Reserved network interface formula

(NUM_MAX_NET_INTERFACES - 1) * (NUM_IP_PER_INTERFACE - 1) + 2

This formula reserves one entire network interface.

Subtracting a network interface is also required if the pod security groups feature is used, as 1 ENI is not available for pod IP allocation in this case. See relevant AWS documentation. This applies to formulas above if the feature is used in tandem.

Fixed value

512

Simple scalar values are allowed. This example sets a fixed maximum of 512 pods per node, regardless of other factors.

These examples demonstrate the flexibility of the Maximum Pods formula. You can create custom formulas that best suit your cluster's specific needs and constraints.

How the Maximum Pods formula works

The MaxPods formula is an expression that evaluates a number. We use Common Expression Language (CEL) to evaluate it. Here is how it operates:

  • Input: The formula takes the node's characteristics as input variables (e.g., NUM_MAX_NET_INTERFACES, NUM_CPU, scalers, etc.).
  • Calculation: It performs evaluation using the CEL library.
  • Output: The calculation result is used as an integer. This number becomes the maximum number of pods allowed on the node.
  • Application: The calculated value is used by the kubelet to limit pod scheduling and by the CAST AI Autoscaler for capacity planning.

For example, let's break down a simple formula:

NUM_MAX_NET_INTERFACES * (NUM_IP_PER_INTERFACE - 1) + 2

If a node has 4 network interfaces (NUM_MAX_NET_INTERFACES = 4) and 10 IPs per interface (NUM_IP_PER_INTERFACE = 10), the calculation would be:

4 * (10 - 1) + 2 = 4 * 9 + 2 = 36 + 2 = 38

Thus, this node would be allowed to run a maximum of 38 pods.

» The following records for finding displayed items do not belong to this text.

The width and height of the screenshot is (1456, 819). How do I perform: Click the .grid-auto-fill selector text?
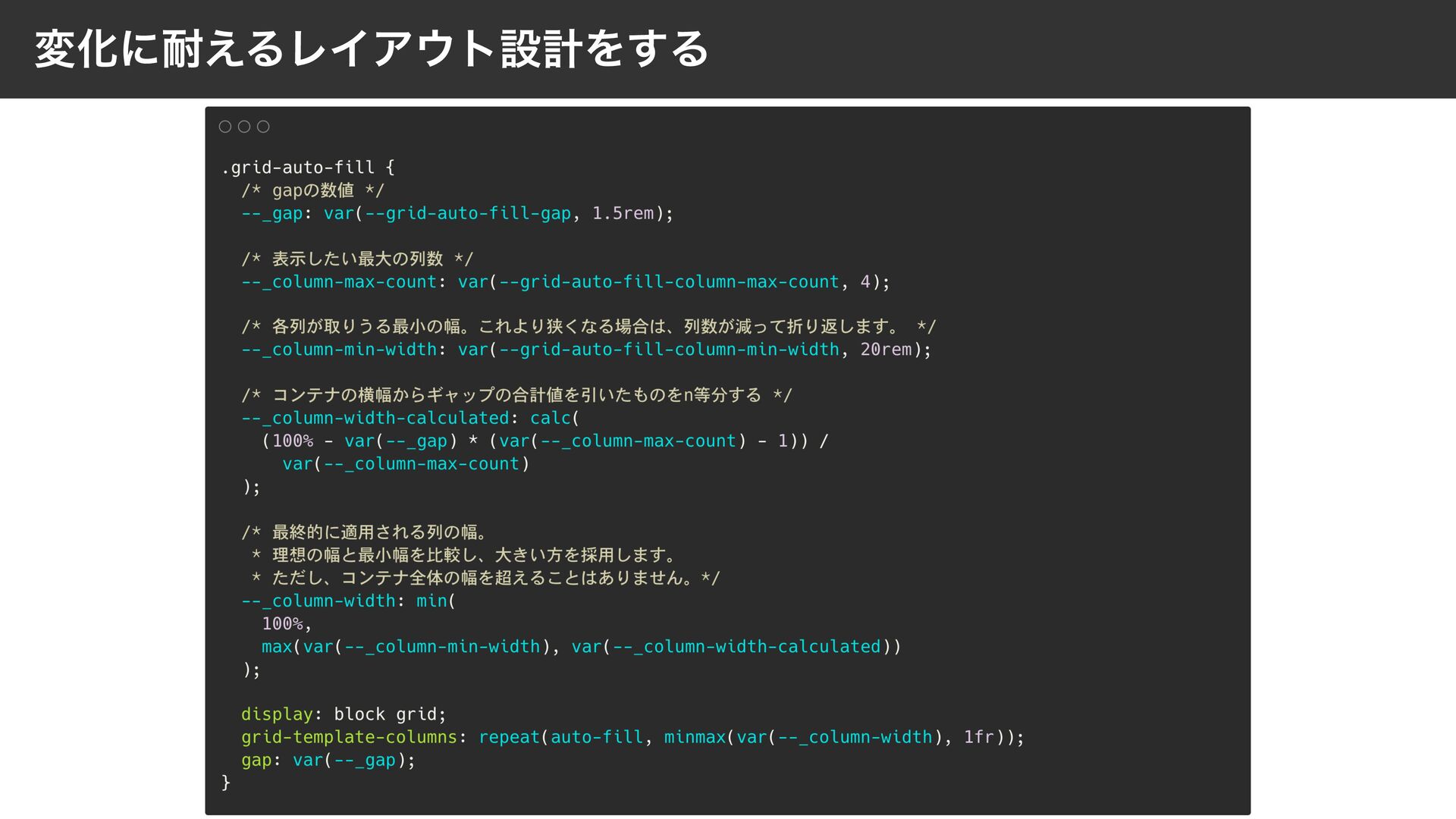pos(297,168)
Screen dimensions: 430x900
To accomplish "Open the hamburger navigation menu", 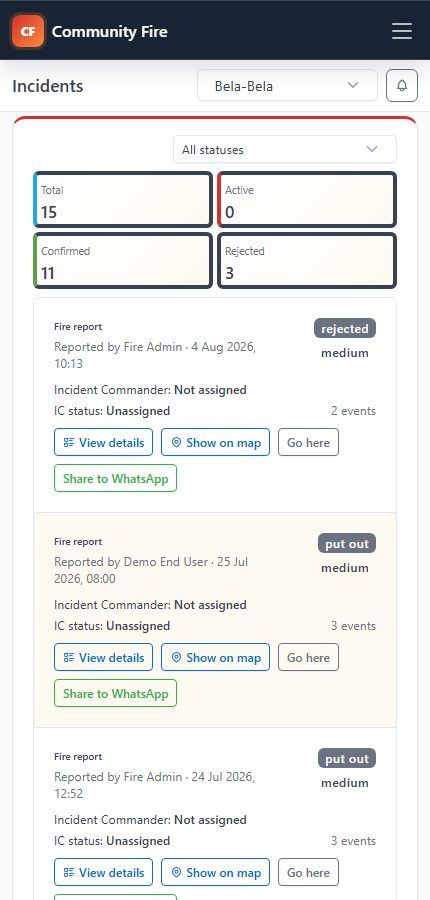I will click(402, 31).
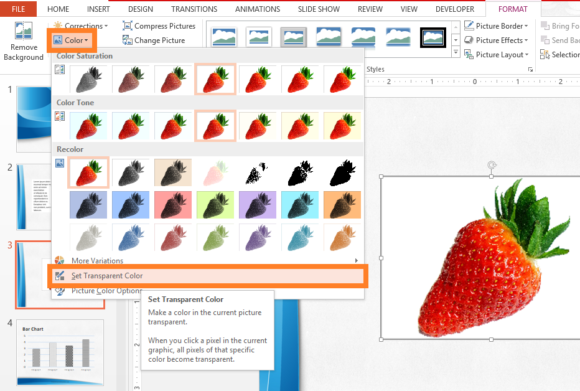Screen dimensions: 580x391
Task: Switch to the TRANSITIONS ribbon tab
Action: 194,9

The formula's flexibility allows for complex calculations that can account for various resource constraints and operational requirements. When you select or create a formula, you define the logic for this pod limit calculation.

Custom formulas

While the Cast AI Console UI provides several preset formulas for configuring an EKS node, you can define a custom formula using Terraform for more advanced configurations.

Threads per CPU

The Threads per CPU setting allows you to control whether Hyper-Threading (simultaneous multithreading) is enabled or disabled on your AWS EKS worker nodes.

Disabling Hyper-Threading can be beneficial for high-performance computing (HPC) workloads that require predictable performance and minimal resource contention.

How to configure

To disable Hyper-Threading:

  • UI: Check the Disable Hyper-Threading checkbox in the Advanced Settings section of your Node Configuration
  • API: Set the threadsPerCpu parameter to 1 when updating a node configuration. To keep Hyper-Threading enabled, leave this parameter undefined
  • Terraform: Use the threads_per_cpu parameter in the eks block of your castai_node_configuration resource

How it works

  • Enabled (default): Hyper-Threading is active, allowing each physical CPU core to handle multiple threads simultaneously
  • Disabled: Hyper-Threading is turned off, restricting each physical core to handle only one thread at a time

When Hyper-Threading is disabled, the number of available vCPUs will equal the number of physical CPU cores on the instance.

🚧

Important

Changing the Threads per CPU setting only affects newly provisioned nodes. To apply this configuration to existing nodes, you must either delete and replace them or perform a cluster rebalancing operation.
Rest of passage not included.